- [PROBLEM TO WORK ON]: Go to the line that contains "Task: Click the 代理管理 icon in sidebar" in the records below and repeat it, and each line after it, exactly through the end, omitting pictures.

- [RECORDED DATA]:
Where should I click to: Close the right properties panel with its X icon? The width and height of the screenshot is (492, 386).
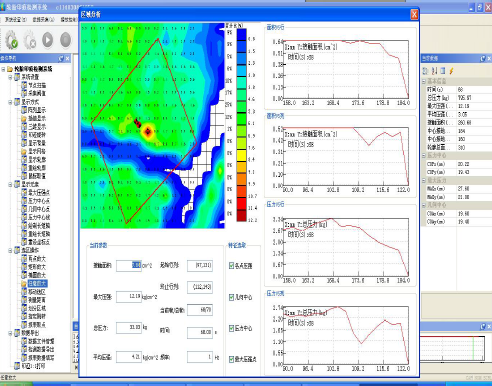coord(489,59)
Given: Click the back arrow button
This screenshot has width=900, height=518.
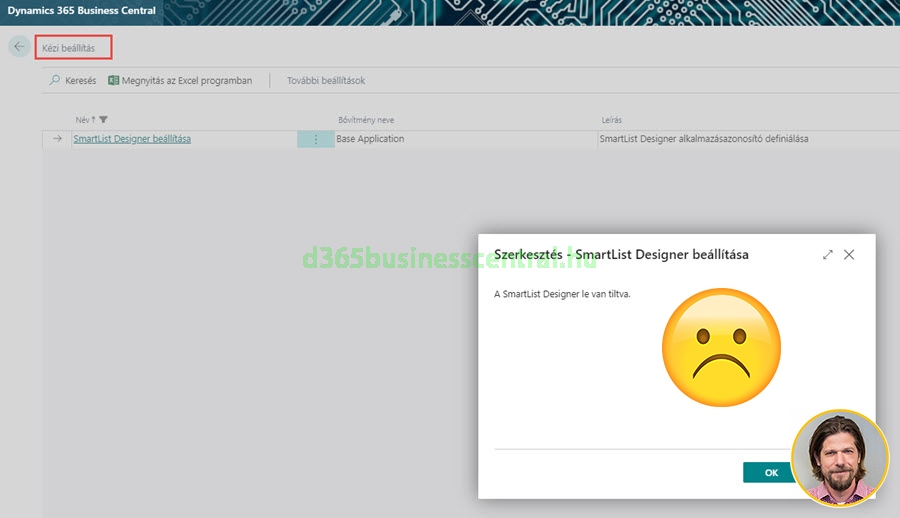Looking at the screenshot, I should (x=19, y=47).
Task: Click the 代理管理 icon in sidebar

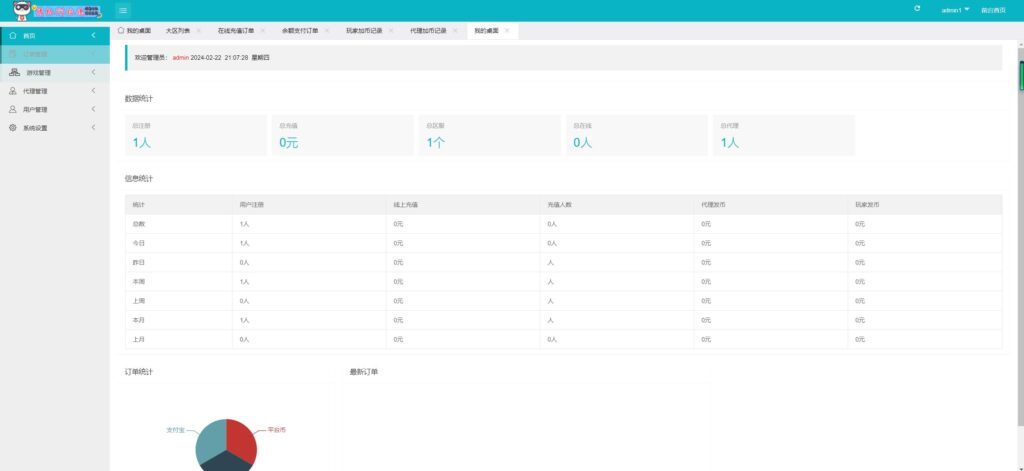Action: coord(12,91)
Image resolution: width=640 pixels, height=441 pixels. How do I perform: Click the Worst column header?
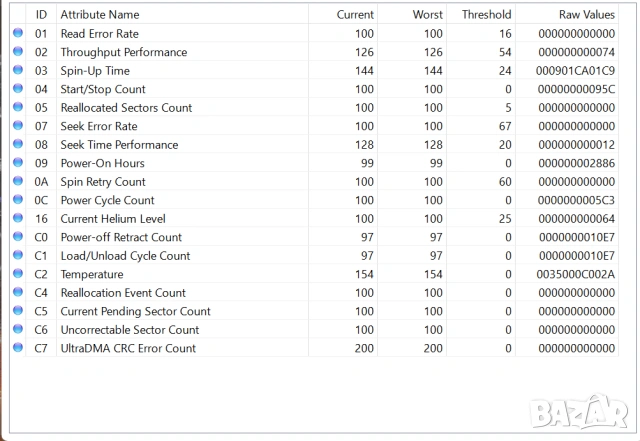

- [ANSWER BELOW]:
Task: Click the 代理管理 icon in sidebar

Action: coord(12,91)
Image resolution: width=640 pixels, height=441 pixels. How do I perform: Click the Worst column header?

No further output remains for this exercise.